Basically, it's 90 some minutes of a few people strutting around striking cool poses, always trying to look cool in blurry action sequences that defy physics. That may sound good to action fans, but believe me, the whole movie is a hollow experience. There's no character development, nothing to make any of us care about any one of the cast of characters within it. As in the first movie, the universe apparently revolves around Paul W.S. Anderson's wife, Milla "ALICE" Jovovich, who now has mutant abilities.
The zombies in this movie, which is why a lot of people like me would come to see a movie like this for, are perhaps the greatest crime in this film. If they could have just gotten the zombies right, I could forgive a lot of the quick-cut garbage. The very few sequences zombies are seen, *you can't even see them!* I have no idea what they were doing, but it seems whenever a zombie(s) is on-screen, the camera begins shaking terribly and the screen gets blurry and in slow-mo, then begins showing you a hard-to-see montage of zombies (again blurry cam employed), so you can literally see nothing but vague outlines of the zombies marching around. And I may not be 100% up on my Resident Evil game lore (I've beaten Zero and 1 for Gamecube), but most zombies I'm aware of in film don't die when you break their neck. But egads, if you're making a zombie movie, just make a zombie movie. It's like the director or cinematographer Also, like Resident Evil before it (and this may be a budgetary issue), it seemed like the people making the movie forgot they were making an R-rated movie. Violence is MTV quick-cut to the point where you can't tell what's going on in any scene with anything other than two people talking to each other, and the gore is minimal. There's a couple of scenes with nudity... admittedly, quite good nudity, but they seem to serve the only reminder to the audience that they're watching an R movie.
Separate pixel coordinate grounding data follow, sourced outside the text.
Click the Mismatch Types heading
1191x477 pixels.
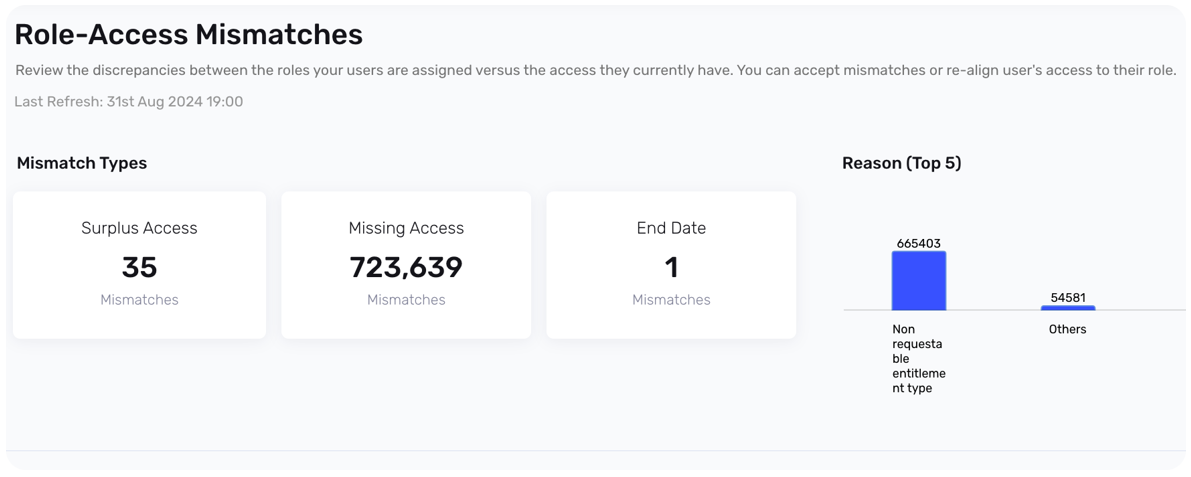tap(82, 163)
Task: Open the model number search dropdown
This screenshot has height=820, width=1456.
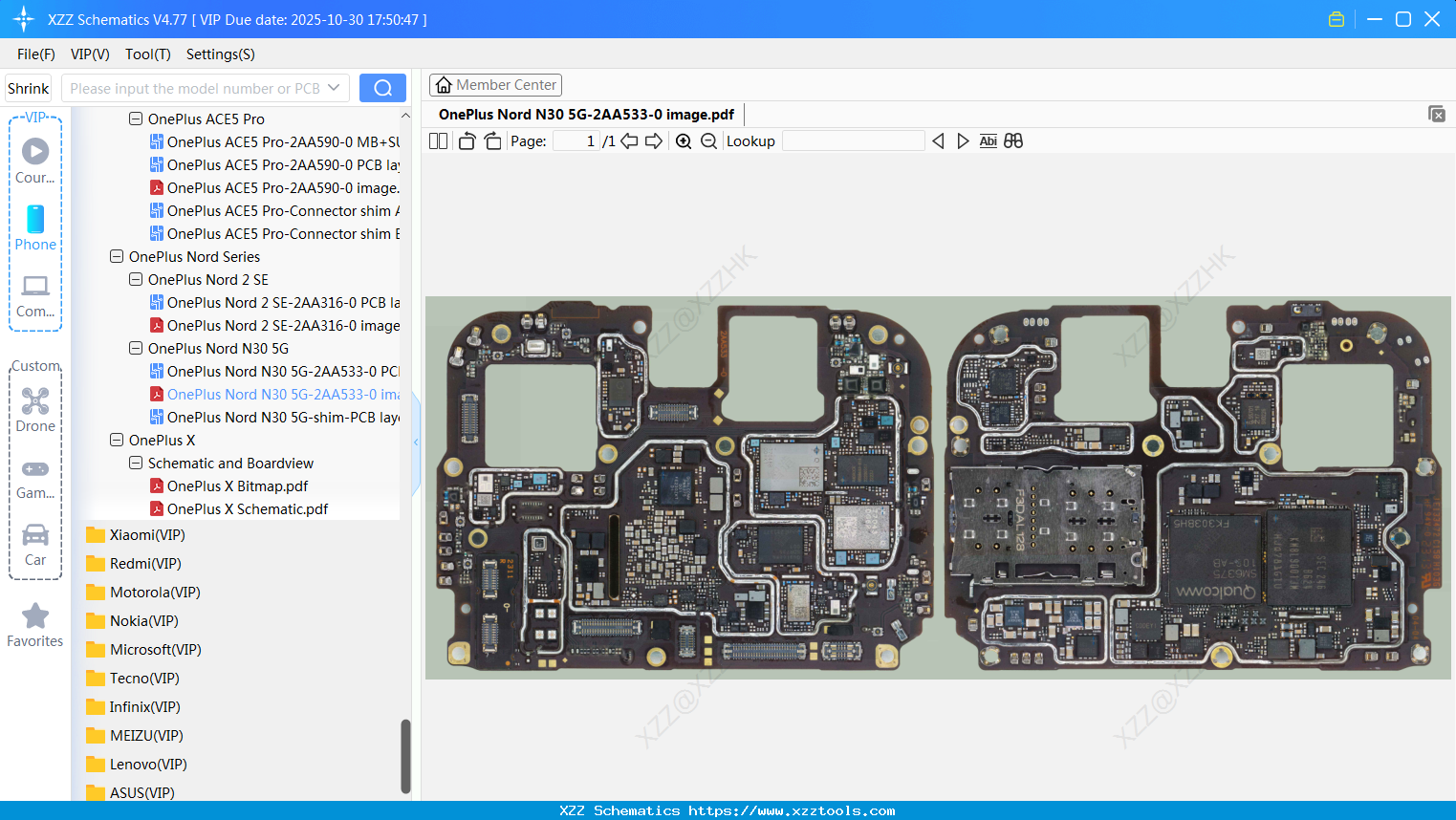Action: 336,87
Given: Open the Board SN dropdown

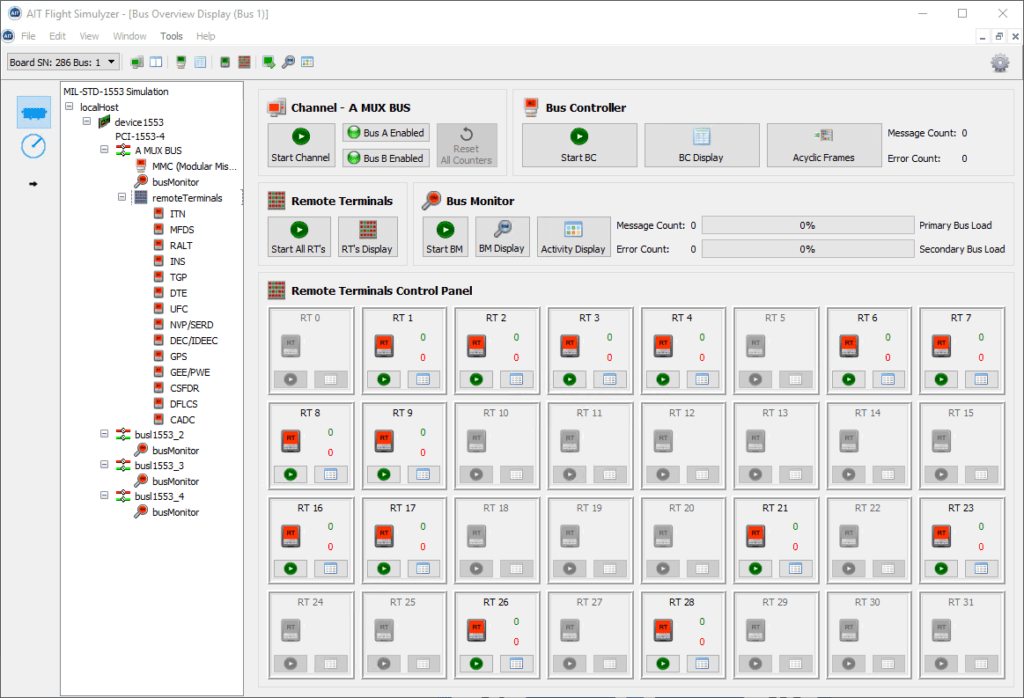Looking at the screenshot, I should (63, 62).
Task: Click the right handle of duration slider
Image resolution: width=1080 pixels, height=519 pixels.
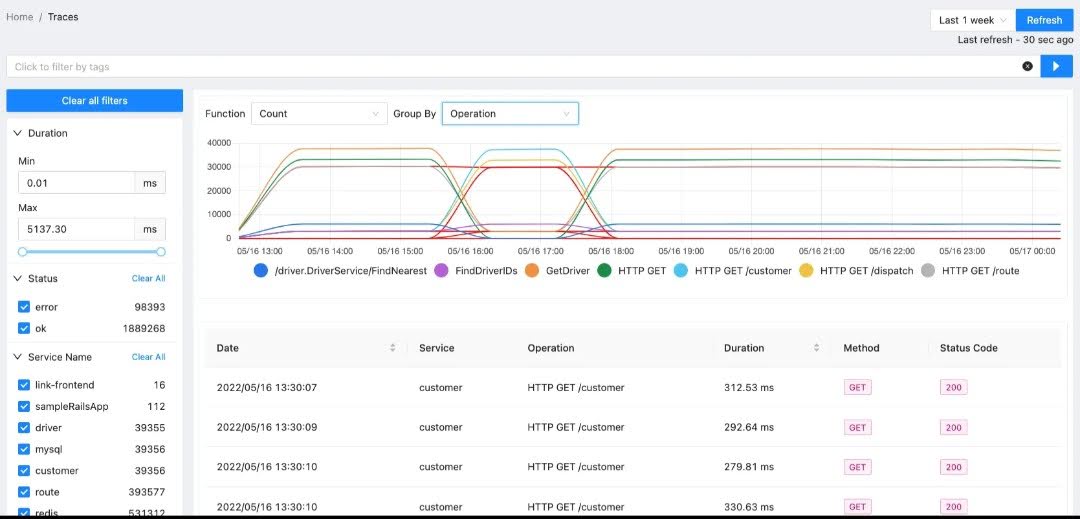Action: 161,252
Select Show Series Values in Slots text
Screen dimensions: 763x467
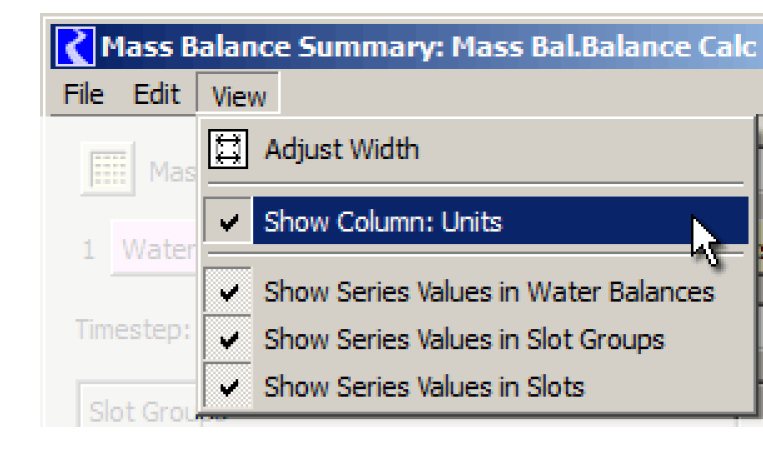point(424,386)
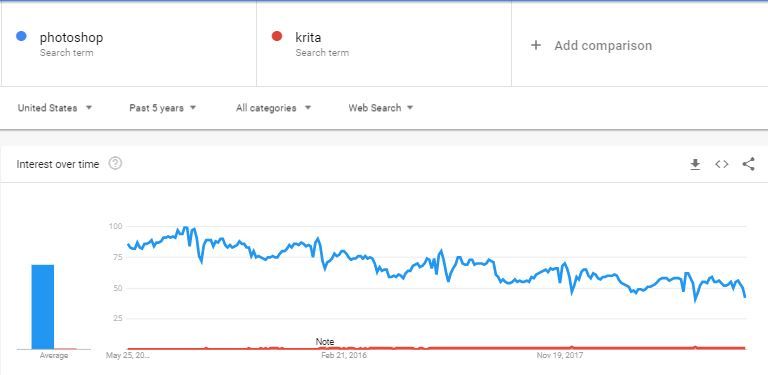Click the red dot next to krita
This screenshot has width=768, height=375.
click(277, 36)
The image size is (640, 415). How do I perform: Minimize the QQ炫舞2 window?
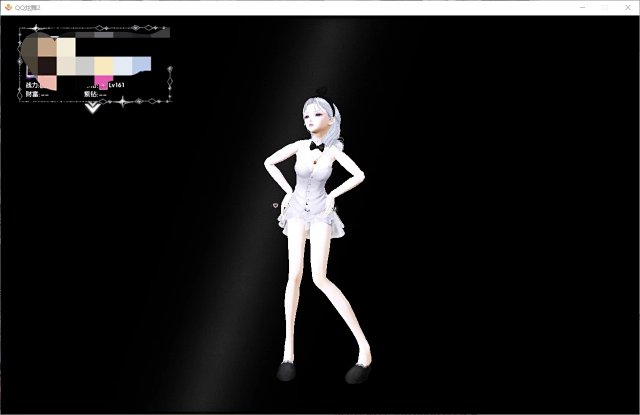[x=581, y=7]
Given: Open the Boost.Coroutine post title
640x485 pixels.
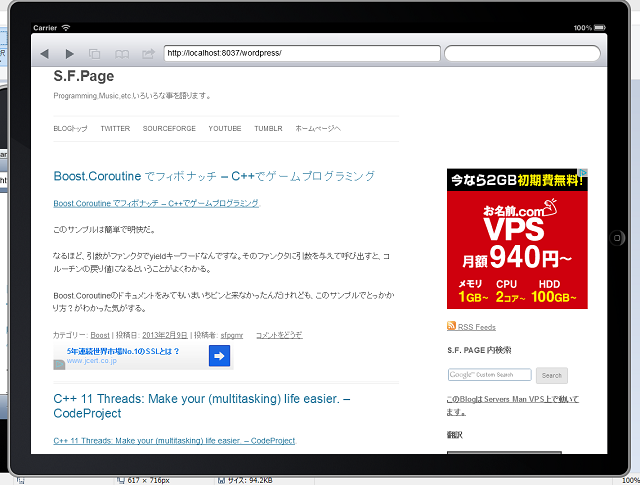Looking at the screenshot, I should (214, 176).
Watching the movie and dabbling in the Resident Evil games, RE:A seems more video game-like than the damn video game series, which at least were imbued with a healthy dosage of effective Japanese horror ala Parasite Eve, Ringu, etc..
One thing... RE:A does make a zombie fan very appreciative that George Romero is finally able to do his 4th zombie movie, Land of the Dead, and that should be out in June.